▶ SOURCE PASSAGE:
------------------------------------

## Part 3: Data Pre-processing & Feature Engineering Pipeline

Author: Garvit Mathur

Task: Convert raw .txt data into LiLT-ready Tensors.

### Context & Challenge
The LiLT (Language-Independent Layout Transformer) model requires two inputs: text embeddings (input_ids) and spatial embeddings (bbox). [https://huggingface.co/docs/transformers/en/model_doc/lilt#transformers.LiltForTokenClassification]

However, our source data consists of flat .txt files without native Bbox coordinates. Furthermore, the LiLT tokenizer breaks words into sub-words (e.g., Agreement -> Agree, ##ment), 

creating a length mismatch between the original words and the token sequence.

### Solution Architecture
This notebook implements a production-grade pipeline to solve these challenges:

Synthetic Spatial Extraction: A heuristic engine (SpatialFeatureExtractor) that simulates layout by calculating 2D bounding boxes based on character position.

Sub-word Alignment: A tokenizer wrapper (LiLTTokenizerPipeline) that utilises the word_ids() mapping strategy to propagate the synthetic bounding boxes from parent words to all constituent sub-tokens.

Type Safety: Utilisation of Python dataclasses to ensure strict schema enforcement between pipeline stages.

# Install Libraries

In [None]:
!pip install -q transformers torch pydantic

## Import Libraries

In [None]:
import logging
import warnings
from typing import List, Optional, Dict
from transformers import AutoTokenizer, PreTrainedTokenizerFast
from pydantic import BaseModel, ConfigDict, field_validator
import torch
# Suppress library warnings for cleaner output
warnings.filterwarnings("ignore")

## Configure Logging

In [None]:
logging.basicConfig(
    level=logging.INFO,
    format='%(asctime)s - %(name)s - %(levelname)s - %(message)s'
)
logger = logging.getLogger("LiLTPreProcessing")


## Define Constants

In [None]:
# Constants
MODEL_NAME = "nielsr/lilt-xlm-roberta-base"
MAX_SEQUENCE_LENGTH = 512
BBOX_SCALE = 1000
PAD_TOKEN_BOX = [0, 0, 0, 0]


# Default document coordinate system used by LiLT (0-1000)
DOC_WIDTH = 1000
DOC_HEIGHT = 1000

# Default character and line spacing for synthetic bbox generation
DEFAULT_CHAR_WIDTH = 10
DEFAULT_LINE_HEIGHT = 20

# Define Pydantic Data Classes

In [None]:
class RawDocument(BaseModel):
    doc_id: str
    content: str

class ProcessedWord(BaseModel):
    text: str
    bbox: List[int]  # [x0, y0, x1, y1] normalised to 0-1000

    @field_validator('bbox')
    def check_bbox_geometry(cls, bbox_value):
        """
        Validates that the BBox has exactly 4 coordinates and 
        that they fall within the safe 0-1000 range.
        """
        if len(bbox_value) != 4:
            raise ValueError("BBox must have exactly 4 coordinates [x0, y0, x1, y1]")

------------------------------------

▶ DATA SEGMENT:
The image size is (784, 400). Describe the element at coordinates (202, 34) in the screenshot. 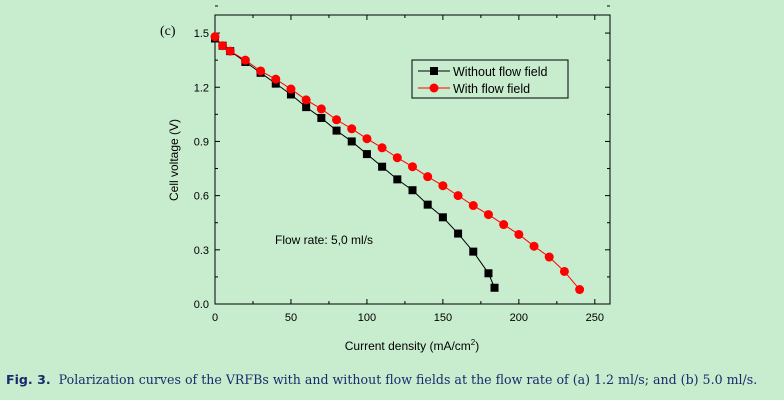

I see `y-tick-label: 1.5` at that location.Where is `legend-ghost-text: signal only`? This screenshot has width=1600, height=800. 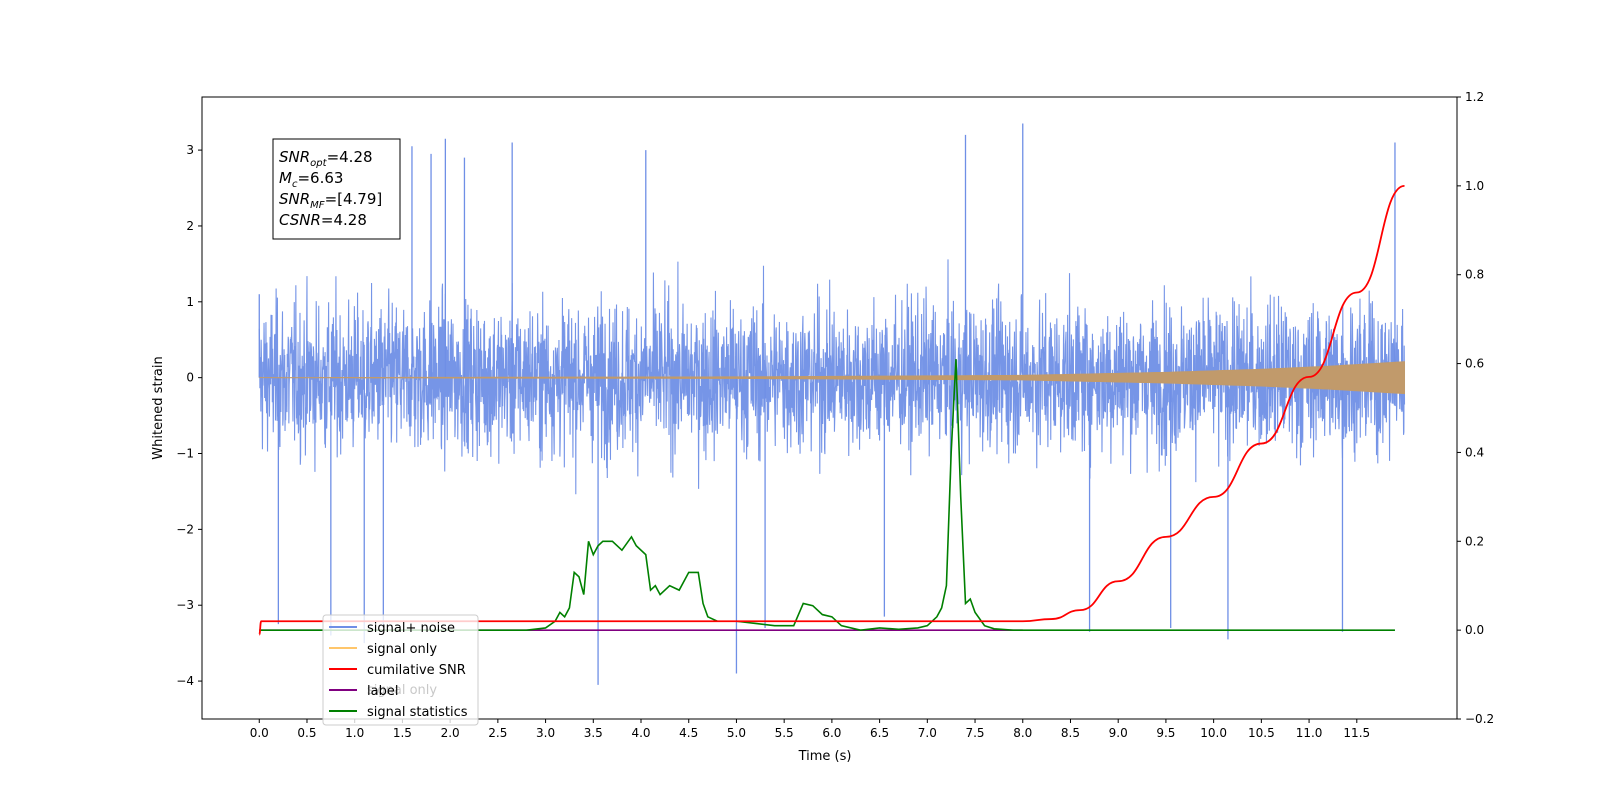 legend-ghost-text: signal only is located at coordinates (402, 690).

------------------------------------

▶ PROBLEM 1: List every constant assigned under the "Define Constants" heading in the LiLT preprocessing notebook, along with the value each one receives.
▶ PROBLEM 2: Rewrite the LiLT preprocessing notebook from "### Context &" to "on character position.", changing "heuristic engine" to "rule-based engine".
▶ PROBLEM 3: According to the LiLT preprocessing notebook, why does the pipeline need a sub-word alignment step?

▶ TASK SOLUTION 1:
MODEL_NAME = "nielsr/lilt-xlm-roberta-base"
MAX_SEQUENCE_LENGTH = 512
BBOX_SCALE = 1000
PAD_TOKEN_BOX = [0, 0, 0, 0]
DOC_WIDTH = 1000
DOC_HEIGHT = 1000
DEFAULT_CHAR_WIDTH = 10
DEFAULT_LINE_HEIGHT = 20

▶ TASK SOLUTION 2:
### Context & Challenge
The LiLT (Language-Independent Layout Transformer) model requires two inputs: text embeddings (input_ids) and spatial embeddings (bbox). [https://huggingface.co/docs/transformers/en/model_doc/lilt#transformers.LiltForTokenClassification]

However, our source data consists of flat .txt files without native Bbox coordinates. Furthermore, the LiLT tokenizer breaks words into sub-words (e.g., Agreement -> Agree, ##ment), 

creating a length mismatch between the original words and the token sequence.

### Solution Architecture
This notebook implements a production-grade pipeline to solve these challenges:

Synthetic Spatial Extraction: A rule-based engine (SpatialFeatureExtractor) that simulates layout by calculating 2D bounding boxes based on character position.

▶ TASK SOLUTION 3: The LiLT tokenizer breaks words into sub-words, such as Agreement into Agree and ##ment. This creates a length mismatch between the original words and the token sequence. The alignment wrapper uses the word_ids() mapping to propagate each parent word's synthetic bounding box to all of its sub-tokens.